= Tuttle Silver Company =

Tuttle Silver Company 1890
Boston, Massachusetts.
formed by
Timothy Tuttle."

Timothy Tuttle formed the Tuttle Silver Company in 1890, in downtown Boston, Massachusetts.

His first work was to duplicate sterling pieces by special order. And because the pieces he duplicated were generally English sterling pieces, the original Tuttle pieces are dated in the English custom, with the crest of the reigning monarch of the times, to indicate the time period.

What makes Tuttle sterling pieces different and unique, is the fact that beginning in the 1920s, during the term of president Calvin Coolidge, - in order to indicate the time period the pieces were produced - he changed the marks, to what is referred to as presidential marks.

The presidential marks consist of a crescent containing the initials of the incumbent President of the United States, starting with CC in the term of Coolidge, and following with HH in the term of Herbert Hoover and so on.

Under the crescent is a Roman numeral, which may indicate, either in what term of the presidency it was produced, or - by some accounts – it stands for the exact year of the presidency it was produced.

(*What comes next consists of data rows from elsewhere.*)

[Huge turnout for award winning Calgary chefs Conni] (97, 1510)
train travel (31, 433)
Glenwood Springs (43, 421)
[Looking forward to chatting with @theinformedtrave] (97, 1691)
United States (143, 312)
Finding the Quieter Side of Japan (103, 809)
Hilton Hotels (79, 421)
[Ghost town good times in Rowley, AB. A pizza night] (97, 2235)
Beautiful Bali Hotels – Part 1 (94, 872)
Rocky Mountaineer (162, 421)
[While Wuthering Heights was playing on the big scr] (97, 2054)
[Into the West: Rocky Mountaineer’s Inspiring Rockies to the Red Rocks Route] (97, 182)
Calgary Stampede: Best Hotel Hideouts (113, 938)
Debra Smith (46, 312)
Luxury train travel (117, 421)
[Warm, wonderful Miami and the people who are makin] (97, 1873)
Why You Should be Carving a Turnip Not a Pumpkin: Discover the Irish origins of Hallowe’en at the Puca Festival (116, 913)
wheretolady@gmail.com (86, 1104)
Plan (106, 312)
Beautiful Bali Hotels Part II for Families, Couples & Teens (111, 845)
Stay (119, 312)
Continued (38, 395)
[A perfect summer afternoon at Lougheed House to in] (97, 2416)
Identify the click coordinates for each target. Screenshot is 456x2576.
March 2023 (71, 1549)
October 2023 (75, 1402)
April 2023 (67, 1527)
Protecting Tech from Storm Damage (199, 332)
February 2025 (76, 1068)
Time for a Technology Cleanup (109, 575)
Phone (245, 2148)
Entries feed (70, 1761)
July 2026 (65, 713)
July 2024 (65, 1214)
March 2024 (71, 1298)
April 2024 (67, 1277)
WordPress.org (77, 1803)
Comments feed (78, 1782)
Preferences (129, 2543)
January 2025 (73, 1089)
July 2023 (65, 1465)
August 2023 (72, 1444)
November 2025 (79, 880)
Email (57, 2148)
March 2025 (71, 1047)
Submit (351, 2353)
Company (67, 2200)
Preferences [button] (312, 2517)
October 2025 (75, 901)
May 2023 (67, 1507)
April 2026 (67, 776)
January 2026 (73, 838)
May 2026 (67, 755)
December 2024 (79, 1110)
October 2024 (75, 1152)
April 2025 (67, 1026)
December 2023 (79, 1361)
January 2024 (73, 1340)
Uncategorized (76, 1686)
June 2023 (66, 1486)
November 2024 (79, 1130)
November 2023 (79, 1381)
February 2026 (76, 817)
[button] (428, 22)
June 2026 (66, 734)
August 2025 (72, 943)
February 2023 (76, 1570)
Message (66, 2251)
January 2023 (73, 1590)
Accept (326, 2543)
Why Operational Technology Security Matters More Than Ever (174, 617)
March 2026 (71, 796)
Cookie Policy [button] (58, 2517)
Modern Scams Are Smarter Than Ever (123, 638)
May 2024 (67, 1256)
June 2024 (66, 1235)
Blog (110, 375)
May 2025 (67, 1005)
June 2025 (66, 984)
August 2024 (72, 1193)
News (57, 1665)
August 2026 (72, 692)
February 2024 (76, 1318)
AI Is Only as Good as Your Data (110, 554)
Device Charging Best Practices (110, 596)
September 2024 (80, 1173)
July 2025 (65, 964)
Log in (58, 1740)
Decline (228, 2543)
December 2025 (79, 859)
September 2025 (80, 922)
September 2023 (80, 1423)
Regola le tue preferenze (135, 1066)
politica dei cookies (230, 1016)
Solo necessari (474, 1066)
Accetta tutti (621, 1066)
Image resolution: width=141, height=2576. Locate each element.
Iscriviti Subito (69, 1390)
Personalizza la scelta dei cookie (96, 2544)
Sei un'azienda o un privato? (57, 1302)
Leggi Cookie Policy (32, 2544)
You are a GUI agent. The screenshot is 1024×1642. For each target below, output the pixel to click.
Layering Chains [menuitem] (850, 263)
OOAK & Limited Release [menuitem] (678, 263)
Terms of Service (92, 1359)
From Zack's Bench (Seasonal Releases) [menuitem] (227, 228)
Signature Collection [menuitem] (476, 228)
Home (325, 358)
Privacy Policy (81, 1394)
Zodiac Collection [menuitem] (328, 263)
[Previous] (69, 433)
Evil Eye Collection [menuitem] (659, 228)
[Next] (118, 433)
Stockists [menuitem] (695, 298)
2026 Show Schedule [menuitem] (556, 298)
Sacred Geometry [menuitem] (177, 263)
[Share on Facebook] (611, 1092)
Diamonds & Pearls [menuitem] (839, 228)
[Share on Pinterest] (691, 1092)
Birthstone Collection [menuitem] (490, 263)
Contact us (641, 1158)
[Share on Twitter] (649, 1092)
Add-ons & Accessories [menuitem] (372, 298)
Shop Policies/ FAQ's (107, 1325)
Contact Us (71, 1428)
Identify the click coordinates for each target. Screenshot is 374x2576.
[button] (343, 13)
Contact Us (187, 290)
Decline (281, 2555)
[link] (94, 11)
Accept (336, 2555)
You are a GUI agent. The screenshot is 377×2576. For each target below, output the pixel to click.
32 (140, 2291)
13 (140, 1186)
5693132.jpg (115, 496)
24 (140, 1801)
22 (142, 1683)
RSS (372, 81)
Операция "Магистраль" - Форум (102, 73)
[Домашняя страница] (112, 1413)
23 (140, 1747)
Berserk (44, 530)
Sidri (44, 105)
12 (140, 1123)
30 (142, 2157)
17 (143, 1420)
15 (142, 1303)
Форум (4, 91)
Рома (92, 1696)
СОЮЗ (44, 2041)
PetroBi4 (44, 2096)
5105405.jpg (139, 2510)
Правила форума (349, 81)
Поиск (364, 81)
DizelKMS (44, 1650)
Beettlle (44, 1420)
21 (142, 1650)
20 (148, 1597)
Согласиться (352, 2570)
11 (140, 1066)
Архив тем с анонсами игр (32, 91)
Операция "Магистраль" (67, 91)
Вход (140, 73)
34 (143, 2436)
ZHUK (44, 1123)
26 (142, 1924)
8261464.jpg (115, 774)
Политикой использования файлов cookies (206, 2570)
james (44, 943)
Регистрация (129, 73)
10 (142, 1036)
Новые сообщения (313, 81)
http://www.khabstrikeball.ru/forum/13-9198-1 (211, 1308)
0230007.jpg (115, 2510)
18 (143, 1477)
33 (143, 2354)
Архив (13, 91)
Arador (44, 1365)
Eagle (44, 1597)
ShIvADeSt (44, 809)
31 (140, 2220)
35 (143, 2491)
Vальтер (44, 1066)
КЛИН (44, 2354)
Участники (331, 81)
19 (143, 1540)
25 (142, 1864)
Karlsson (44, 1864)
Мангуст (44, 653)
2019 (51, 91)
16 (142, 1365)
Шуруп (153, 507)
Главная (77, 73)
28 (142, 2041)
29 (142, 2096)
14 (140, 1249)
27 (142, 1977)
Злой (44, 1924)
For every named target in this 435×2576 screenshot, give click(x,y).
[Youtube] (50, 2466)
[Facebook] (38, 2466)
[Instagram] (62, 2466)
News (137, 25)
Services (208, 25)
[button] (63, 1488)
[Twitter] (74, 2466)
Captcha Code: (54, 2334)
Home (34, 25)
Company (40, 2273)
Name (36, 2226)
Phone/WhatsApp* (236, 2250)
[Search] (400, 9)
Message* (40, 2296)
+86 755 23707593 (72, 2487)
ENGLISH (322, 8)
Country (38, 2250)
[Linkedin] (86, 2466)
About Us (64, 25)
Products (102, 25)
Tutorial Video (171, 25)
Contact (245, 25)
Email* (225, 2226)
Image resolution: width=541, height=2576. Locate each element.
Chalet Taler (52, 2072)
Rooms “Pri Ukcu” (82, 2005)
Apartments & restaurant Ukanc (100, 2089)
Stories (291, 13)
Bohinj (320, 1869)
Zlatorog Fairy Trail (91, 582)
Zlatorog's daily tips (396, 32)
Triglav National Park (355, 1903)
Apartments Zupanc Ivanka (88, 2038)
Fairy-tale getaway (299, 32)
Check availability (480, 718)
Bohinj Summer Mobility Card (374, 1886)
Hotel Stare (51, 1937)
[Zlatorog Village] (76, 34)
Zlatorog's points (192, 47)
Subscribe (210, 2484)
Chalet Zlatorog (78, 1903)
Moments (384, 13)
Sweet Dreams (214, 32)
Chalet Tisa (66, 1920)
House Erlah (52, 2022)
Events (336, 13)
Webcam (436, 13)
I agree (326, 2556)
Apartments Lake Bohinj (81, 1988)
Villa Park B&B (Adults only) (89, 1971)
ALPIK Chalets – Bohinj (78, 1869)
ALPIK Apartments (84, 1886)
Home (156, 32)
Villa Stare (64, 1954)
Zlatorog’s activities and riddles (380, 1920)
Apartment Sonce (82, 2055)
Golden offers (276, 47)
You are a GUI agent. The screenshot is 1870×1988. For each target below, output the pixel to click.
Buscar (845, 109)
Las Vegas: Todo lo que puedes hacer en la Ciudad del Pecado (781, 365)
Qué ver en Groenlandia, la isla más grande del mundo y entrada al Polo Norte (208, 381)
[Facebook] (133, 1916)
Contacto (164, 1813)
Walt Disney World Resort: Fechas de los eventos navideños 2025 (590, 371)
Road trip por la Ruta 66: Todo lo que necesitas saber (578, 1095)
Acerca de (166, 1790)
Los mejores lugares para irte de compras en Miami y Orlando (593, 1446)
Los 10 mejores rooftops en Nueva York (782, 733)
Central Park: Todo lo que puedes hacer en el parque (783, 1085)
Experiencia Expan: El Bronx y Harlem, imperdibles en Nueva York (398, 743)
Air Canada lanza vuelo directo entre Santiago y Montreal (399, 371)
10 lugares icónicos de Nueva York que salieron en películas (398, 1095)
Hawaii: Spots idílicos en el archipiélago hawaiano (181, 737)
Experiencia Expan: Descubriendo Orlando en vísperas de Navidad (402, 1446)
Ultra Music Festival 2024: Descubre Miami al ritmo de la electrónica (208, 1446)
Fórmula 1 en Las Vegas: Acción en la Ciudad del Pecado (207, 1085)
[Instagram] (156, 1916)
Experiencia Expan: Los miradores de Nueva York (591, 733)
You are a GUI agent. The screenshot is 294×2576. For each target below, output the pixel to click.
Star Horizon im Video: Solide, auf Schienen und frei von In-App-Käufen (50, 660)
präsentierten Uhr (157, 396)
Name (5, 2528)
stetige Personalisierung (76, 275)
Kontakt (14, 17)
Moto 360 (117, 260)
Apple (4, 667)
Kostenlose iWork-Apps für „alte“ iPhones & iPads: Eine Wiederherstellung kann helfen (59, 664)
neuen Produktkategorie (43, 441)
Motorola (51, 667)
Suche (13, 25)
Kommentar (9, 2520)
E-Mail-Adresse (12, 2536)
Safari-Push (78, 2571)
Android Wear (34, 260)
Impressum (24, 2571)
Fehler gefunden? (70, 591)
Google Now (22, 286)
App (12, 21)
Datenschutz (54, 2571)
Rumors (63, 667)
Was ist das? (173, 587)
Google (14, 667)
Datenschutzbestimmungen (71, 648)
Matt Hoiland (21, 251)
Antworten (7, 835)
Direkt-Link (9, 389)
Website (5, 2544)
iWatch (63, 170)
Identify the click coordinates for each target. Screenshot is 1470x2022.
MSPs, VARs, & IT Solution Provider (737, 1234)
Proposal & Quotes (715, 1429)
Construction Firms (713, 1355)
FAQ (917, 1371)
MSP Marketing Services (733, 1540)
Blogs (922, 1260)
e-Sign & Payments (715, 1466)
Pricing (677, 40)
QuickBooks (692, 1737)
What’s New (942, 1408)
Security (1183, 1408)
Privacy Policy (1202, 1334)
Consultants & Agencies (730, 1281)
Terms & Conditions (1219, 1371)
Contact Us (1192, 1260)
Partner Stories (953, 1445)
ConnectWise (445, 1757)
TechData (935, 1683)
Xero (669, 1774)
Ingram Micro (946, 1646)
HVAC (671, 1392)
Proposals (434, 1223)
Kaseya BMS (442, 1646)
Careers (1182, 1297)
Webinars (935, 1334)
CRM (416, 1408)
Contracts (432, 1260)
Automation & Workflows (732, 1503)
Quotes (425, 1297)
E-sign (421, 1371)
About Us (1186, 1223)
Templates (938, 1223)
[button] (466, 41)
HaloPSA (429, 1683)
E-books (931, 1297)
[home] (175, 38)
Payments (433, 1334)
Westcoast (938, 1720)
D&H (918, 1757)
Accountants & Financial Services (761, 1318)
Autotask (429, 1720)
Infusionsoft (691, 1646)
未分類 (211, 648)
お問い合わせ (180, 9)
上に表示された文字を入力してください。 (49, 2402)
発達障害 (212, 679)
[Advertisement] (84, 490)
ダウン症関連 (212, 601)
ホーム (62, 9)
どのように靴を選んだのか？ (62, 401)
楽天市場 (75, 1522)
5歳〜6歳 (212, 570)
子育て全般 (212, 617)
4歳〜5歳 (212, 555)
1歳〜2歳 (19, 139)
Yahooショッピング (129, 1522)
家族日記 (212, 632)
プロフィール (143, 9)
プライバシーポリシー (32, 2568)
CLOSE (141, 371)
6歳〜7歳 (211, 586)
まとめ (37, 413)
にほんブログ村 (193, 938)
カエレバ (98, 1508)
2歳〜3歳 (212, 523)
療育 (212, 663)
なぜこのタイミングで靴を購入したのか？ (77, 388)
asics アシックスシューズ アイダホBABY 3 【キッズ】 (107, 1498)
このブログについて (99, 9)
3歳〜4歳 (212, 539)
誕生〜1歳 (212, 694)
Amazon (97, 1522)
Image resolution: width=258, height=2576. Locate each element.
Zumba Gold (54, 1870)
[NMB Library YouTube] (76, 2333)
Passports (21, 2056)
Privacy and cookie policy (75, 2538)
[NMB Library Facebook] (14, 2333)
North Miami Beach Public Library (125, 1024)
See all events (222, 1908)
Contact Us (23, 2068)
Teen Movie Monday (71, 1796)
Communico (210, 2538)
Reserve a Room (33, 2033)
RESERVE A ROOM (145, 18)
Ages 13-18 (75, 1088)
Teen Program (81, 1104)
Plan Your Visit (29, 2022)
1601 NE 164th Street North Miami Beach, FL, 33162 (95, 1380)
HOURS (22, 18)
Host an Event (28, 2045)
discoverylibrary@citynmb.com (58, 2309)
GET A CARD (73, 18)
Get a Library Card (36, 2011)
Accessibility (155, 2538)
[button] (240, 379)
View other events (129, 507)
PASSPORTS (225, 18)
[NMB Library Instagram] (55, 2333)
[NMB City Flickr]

Over the crescent, the mark contains a Pine tree, this is another patriotic symbol, as it is the same mark, as the pine tree shilling the fourth and most famous of the earliest American coins, from the New England era.

In 1958 the Tuttle Silver Company was purchased by Wallace Silversmiths, which was in 1986 itself purchased by Syratech Corporation
 both brands Tuttle and Wallace are now under the ownership of Lifetime Brands.